Insulae are apartment blocks, where most of the population of Rome live. They are typically four or five stories high, and house a few dozen families. The ground floor is given over to shops, while the higher levels are for living.

The lower floors are the most desirable, because in the event of fire you have a better chance of getting out alive. In addition, the stairs to the upper levels are narrow and steep, meaning that even daily living is inconvenient. The insulae are owned by wealthy individuals, who rent them out to, primarily, the poor. The construction is simple, and often inadequate, as the owners are more interested in making a quick profit than in providing high-quality housing. There are occasional exceptions, but they are rare, particularly now that the effective capital of the Empire has left Rome.

The ground-floor shops define much of the character of an insula, because they are the part most obvious to passersby. Indeed, most insulae are referred to by the sign of one of the shops, or, in some cases, by the sign of a shop that has long since disappeared. Shops that use open flames, such as bakeries, are the worst neighbors, as they can easily give rise to fires. Trades that smell, such as laundries or anything to do with leather, are also unpopular, and thus make the apartments cheaper. Noise is a constant, as the shopkeepers call out to advertise their wares all day.

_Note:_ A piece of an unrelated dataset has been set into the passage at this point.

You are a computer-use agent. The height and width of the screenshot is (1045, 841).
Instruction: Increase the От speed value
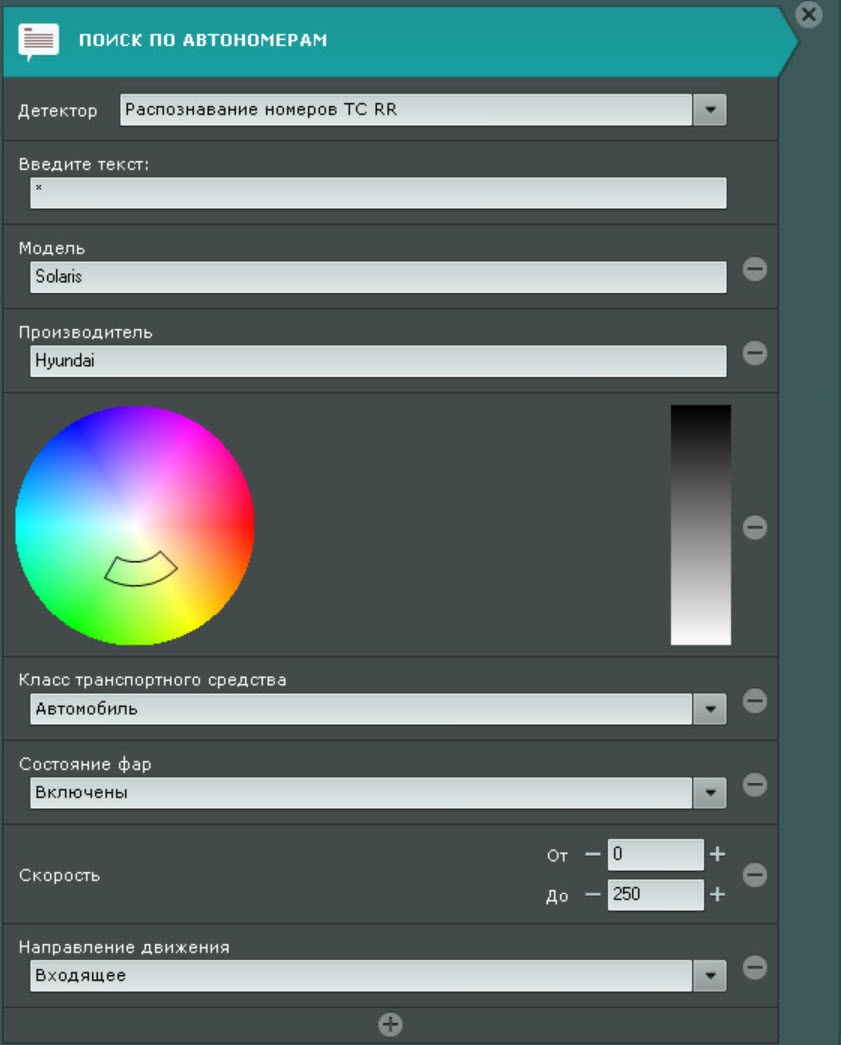coord(717,855)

Most shops close soon after sunset, as it becomes too dark to work without artificial light, which costs more than the likely profit; staying open is literally not worth the candle. Entertainment establishments are the main exception; many close at dawn, when they kick the patrons out.

Insulae typically do not have a back; the name comes from the fact that they are like islands surrounded by streets. Thus, there are shops all the way round, and the stairs to the apartments go up from the street, between two shops. Upmarket insulae have a porter who watches the stairs and discourages suspicious characters who are smaller than he is, but far more have a porter’s lodge that is used as an impromptu toilet by passersby.

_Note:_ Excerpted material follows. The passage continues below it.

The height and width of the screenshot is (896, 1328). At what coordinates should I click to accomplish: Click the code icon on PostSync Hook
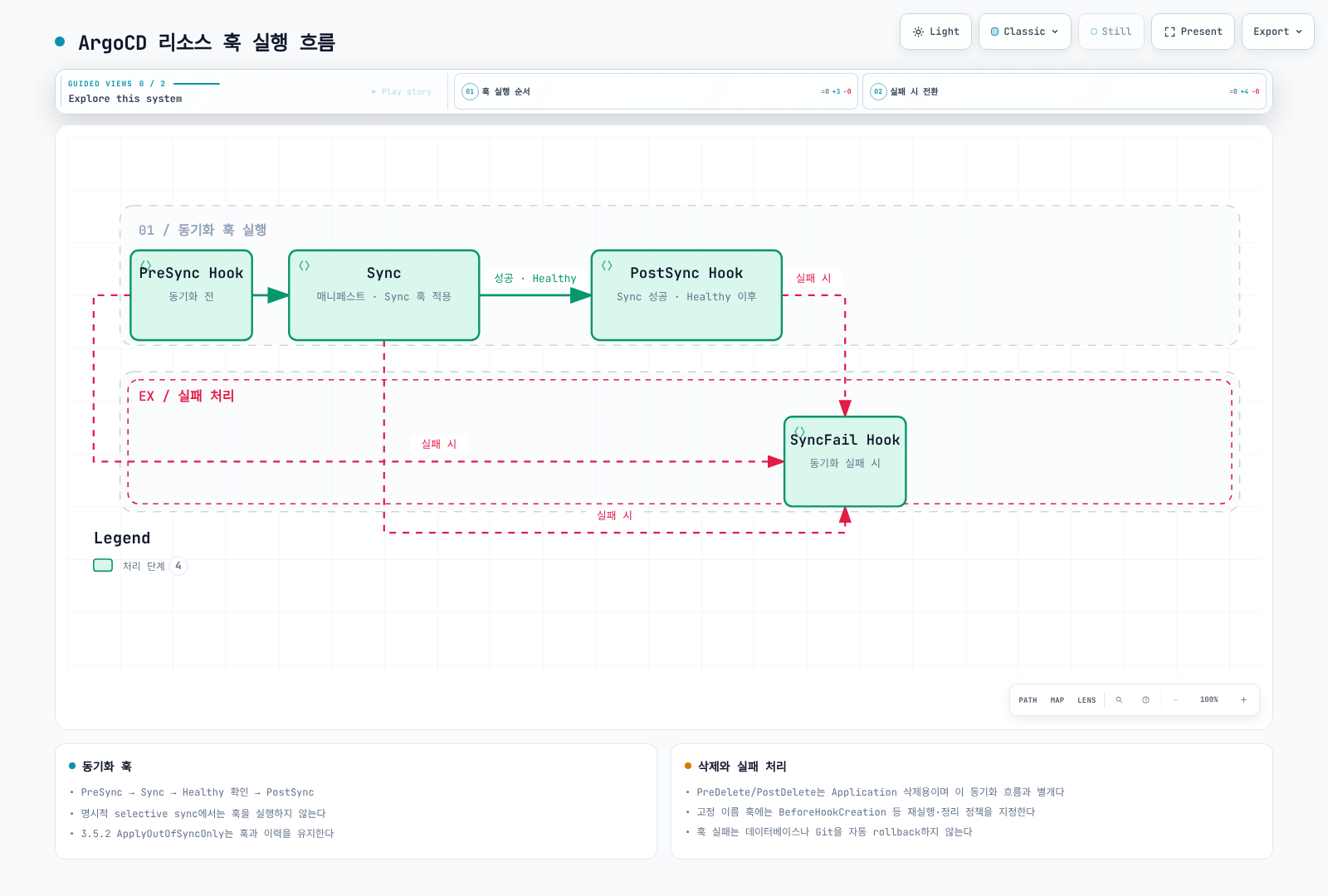coord(607,265)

Apartments open off the stairs, and generally have nothing but a flimsy wooden door; breaking such a door down is easy (Strength + Athletics extended action, five successes needed) but noisy, guaranteeing attention from everyone in the building. If the person breaking the door down looks dangerous (large, armed and intimidating), then most people will decide it is not their business. Small, slight-looking female vampires are likely to be confronted no matter how dangerous they really are.

A typical apartment has two rooms, one for living and a much smaller one for sleeping. Toilets are communal, and on the ground floor, and the residents bathe at a local bathhouse. Windows are closed with simple wooden shutters, and furniture is likewise crudely made. Pottery utensils are common, and if there is artificial light, it comes from burning wicks floating in dishes of oil. If these are knocked over, during a fight, for example, a fire is a near-certainty.

Equipment Bonuses: Improvised weapons are easily available throughout insulae. Most are equivalent to a sap, club or knife, but break after one or two blows. The sheer number of people, and thin walls, imposes a –1 die penalty on Stealth attempts.